Единственная отдушина — санаторий (раз в год бесплатная путевка в военкомате). Ну еще всякие встречи ветеранов, которые все реже и реже, водки выпить со старыми вояками, правда, из товарищей мало кто остался, так, едва знакомые из других полков. Да когда к дочери и внукам в Москву, хотя и там, если честно, не по себе… Упустил ведь жизнь!

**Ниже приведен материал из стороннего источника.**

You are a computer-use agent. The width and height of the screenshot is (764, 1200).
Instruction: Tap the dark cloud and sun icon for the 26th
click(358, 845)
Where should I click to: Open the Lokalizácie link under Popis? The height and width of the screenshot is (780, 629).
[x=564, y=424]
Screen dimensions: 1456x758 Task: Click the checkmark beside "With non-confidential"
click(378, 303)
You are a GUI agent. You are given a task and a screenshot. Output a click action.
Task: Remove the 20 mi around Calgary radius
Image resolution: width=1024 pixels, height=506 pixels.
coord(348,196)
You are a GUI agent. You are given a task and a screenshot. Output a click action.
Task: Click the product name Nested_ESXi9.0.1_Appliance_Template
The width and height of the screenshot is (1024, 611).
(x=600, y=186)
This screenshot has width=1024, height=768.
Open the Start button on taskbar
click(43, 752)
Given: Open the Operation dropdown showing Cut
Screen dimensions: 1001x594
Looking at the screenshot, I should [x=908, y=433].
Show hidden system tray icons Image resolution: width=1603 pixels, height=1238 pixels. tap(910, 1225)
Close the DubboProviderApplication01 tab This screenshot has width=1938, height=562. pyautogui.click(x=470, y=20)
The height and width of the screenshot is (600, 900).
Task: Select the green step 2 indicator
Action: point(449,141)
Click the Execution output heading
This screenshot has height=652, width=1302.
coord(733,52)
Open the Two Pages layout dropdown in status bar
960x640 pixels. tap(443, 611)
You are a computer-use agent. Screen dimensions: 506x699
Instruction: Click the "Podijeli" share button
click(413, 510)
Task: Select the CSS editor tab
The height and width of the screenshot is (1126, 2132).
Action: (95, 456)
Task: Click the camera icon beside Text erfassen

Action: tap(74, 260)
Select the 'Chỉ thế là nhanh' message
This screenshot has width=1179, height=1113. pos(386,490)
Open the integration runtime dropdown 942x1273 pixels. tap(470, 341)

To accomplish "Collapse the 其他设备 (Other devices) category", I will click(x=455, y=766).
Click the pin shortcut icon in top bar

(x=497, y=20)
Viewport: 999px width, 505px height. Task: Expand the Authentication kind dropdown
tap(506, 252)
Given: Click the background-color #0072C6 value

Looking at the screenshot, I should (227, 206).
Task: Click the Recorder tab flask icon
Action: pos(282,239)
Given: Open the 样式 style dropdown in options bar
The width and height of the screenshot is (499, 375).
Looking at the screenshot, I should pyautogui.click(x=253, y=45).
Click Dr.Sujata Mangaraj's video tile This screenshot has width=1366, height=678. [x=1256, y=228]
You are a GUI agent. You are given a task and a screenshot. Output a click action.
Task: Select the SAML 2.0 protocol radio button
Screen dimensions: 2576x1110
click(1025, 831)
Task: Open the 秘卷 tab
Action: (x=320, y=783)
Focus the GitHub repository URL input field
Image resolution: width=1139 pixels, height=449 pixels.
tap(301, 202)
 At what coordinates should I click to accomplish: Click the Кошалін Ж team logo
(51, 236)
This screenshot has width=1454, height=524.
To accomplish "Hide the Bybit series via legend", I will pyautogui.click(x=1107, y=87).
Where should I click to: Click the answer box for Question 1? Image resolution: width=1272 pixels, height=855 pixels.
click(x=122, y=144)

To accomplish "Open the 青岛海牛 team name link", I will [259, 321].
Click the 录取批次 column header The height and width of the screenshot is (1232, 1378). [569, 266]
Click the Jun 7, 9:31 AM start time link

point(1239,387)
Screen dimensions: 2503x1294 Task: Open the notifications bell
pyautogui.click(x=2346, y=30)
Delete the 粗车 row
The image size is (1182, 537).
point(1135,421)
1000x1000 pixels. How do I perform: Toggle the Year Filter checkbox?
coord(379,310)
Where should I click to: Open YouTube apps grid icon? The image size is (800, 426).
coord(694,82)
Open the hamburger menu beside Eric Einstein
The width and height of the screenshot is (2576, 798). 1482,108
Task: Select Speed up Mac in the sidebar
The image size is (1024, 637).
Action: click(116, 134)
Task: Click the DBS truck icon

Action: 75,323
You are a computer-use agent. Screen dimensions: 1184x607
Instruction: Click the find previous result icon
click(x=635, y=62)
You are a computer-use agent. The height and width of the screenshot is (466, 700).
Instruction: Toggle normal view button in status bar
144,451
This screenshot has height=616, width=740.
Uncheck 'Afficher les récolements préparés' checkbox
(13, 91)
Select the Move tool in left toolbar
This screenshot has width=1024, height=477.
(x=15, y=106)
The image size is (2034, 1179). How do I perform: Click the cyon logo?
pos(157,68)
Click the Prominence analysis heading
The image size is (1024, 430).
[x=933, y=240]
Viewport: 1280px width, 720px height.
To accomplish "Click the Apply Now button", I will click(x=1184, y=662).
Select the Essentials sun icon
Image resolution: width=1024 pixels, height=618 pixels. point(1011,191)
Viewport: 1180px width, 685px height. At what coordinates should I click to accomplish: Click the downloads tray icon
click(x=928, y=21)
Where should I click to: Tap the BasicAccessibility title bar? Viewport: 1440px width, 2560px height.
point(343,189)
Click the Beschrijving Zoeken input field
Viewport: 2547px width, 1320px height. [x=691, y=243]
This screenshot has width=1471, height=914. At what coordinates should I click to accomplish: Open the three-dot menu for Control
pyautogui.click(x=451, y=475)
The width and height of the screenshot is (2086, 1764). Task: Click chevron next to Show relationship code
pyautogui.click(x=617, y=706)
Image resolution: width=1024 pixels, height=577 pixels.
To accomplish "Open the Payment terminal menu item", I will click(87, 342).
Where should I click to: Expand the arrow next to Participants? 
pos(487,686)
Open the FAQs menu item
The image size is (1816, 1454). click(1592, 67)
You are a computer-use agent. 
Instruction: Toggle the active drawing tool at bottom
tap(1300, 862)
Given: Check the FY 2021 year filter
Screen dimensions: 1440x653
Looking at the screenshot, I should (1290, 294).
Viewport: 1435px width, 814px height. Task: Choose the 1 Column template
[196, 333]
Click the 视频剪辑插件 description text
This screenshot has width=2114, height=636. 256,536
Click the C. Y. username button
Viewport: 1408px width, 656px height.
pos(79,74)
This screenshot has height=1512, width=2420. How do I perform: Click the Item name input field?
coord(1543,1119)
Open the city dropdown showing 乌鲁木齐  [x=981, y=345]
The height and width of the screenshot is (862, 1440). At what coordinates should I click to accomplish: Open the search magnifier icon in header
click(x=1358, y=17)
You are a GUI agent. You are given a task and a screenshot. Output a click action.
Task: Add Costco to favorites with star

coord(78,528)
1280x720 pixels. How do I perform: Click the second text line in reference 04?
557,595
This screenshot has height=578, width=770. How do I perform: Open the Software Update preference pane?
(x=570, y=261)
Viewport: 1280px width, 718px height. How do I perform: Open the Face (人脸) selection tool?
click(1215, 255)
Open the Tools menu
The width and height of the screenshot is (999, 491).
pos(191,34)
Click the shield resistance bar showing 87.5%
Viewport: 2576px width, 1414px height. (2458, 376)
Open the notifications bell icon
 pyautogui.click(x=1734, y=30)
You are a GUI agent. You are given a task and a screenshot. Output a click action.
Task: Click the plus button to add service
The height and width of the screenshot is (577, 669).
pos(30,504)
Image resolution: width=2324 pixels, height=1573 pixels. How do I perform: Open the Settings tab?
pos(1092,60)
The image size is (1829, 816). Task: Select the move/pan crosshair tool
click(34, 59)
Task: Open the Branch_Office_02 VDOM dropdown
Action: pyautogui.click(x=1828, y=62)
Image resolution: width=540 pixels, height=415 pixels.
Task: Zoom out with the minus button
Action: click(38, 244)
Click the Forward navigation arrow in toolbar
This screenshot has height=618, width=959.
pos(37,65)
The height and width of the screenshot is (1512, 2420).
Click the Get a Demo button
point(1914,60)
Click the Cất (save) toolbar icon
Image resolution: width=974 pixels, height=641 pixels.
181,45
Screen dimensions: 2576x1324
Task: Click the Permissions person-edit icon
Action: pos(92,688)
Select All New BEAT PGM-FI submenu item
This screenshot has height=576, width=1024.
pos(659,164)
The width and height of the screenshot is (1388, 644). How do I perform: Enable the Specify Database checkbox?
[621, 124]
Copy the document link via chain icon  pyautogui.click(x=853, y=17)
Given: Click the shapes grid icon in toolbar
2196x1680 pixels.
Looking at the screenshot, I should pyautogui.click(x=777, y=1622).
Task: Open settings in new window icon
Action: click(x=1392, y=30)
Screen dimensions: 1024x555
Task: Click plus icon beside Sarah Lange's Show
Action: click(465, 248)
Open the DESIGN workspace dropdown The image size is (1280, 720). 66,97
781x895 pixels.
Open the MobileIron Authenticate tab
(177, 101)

Дед приехал, с авоськой. С чемоданом задрипанным, обвязанным веревкой.
П-полковник!
Когда-то мечтал сделать внукам танк с дистанционным управлением, все купил необходимое — моторчик, провода, пульт приготовил, осталось лишь собрать, да только на кой ляд им танк, если у них в компьютере ракеты и самолеты летают — как настоящие…
Еще бы тачанку предложил.
Подарил увеличитель с глянцевателем — фотографии печатать, специально из Киева тащил вместе с фруктами и большим жирным киевским тортом, а у внуков у каждого по «кодаку», фотографии как картинки… Сегодня отнес пленку в мастерскую — завтра все получил. Зря пер. Дочь права: надо бы позвонить, посоветоваться прежде. Куда она теперь это девать будет — и так места кот наплакал…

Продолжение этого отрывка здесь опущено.